Task to carry out ->
Edit the records from the line containing "Where should I" through the line containing "[x=227, y=61]", inclusive: write those lines out again with "yellow" replaced by "green" and everything else unchanged. Return only those lines, without the pictures.

Source material ->

## begin

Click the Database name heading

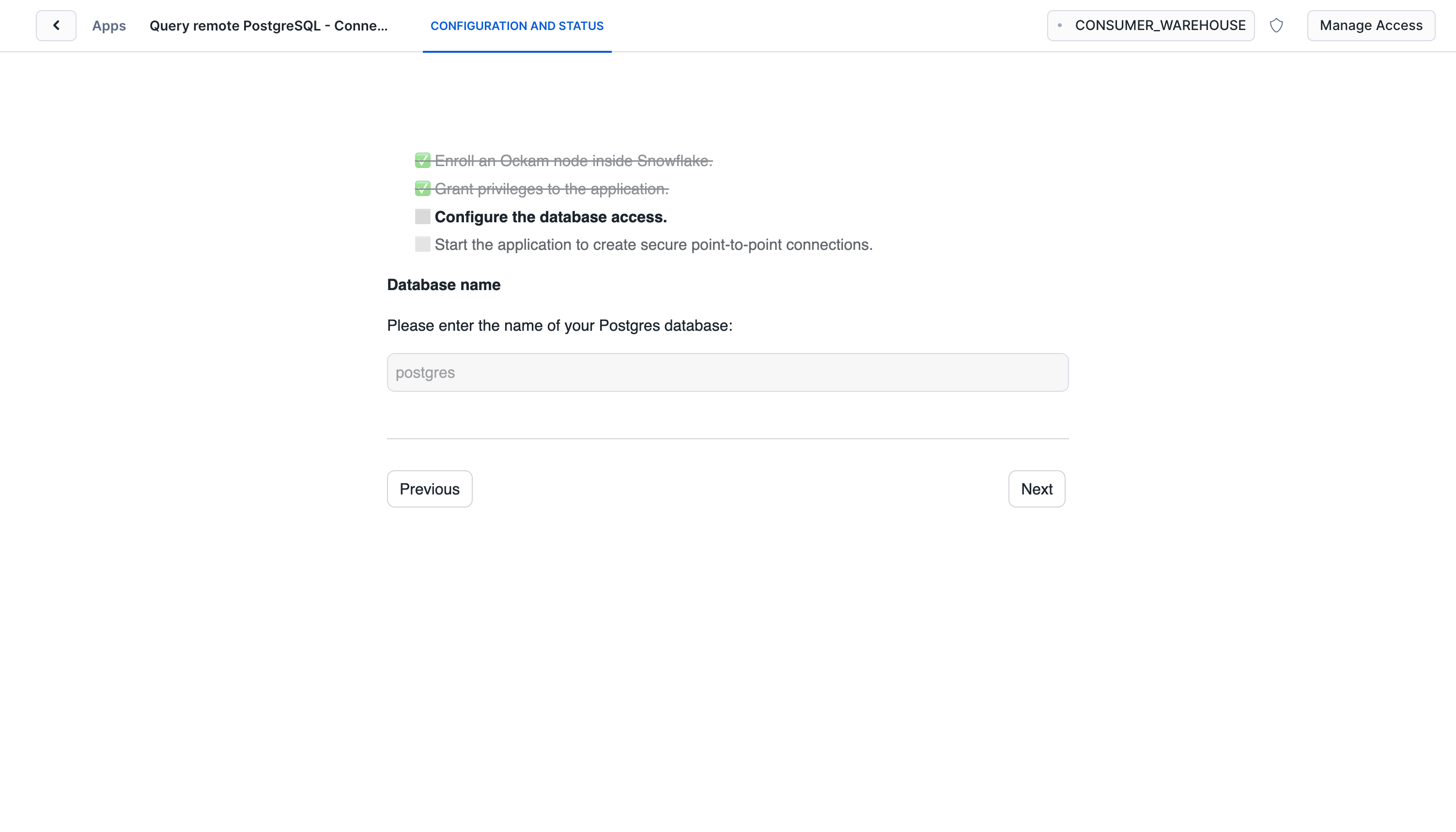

## end
## begin

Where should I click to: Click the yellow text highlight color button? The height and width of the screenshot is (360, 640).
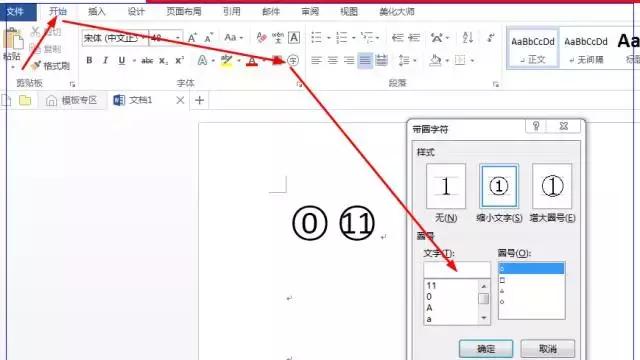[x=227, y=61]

## end
## begin

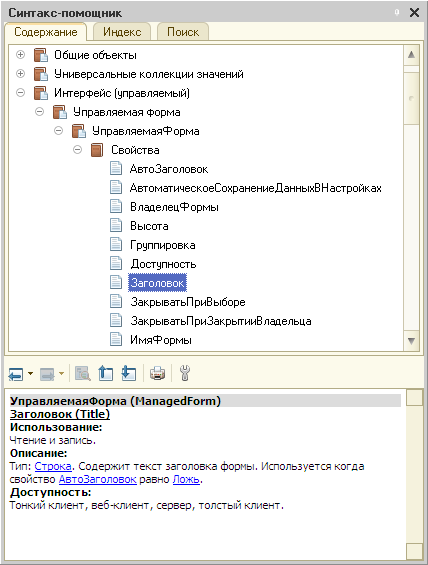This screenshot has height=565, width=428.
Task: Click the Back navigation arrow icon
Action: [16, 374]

## end

Answer to the exercise ->
Where should I click to: Click the green text highlight color button? The height and width of the screenshot is (360, 640).
[x=227, y=61]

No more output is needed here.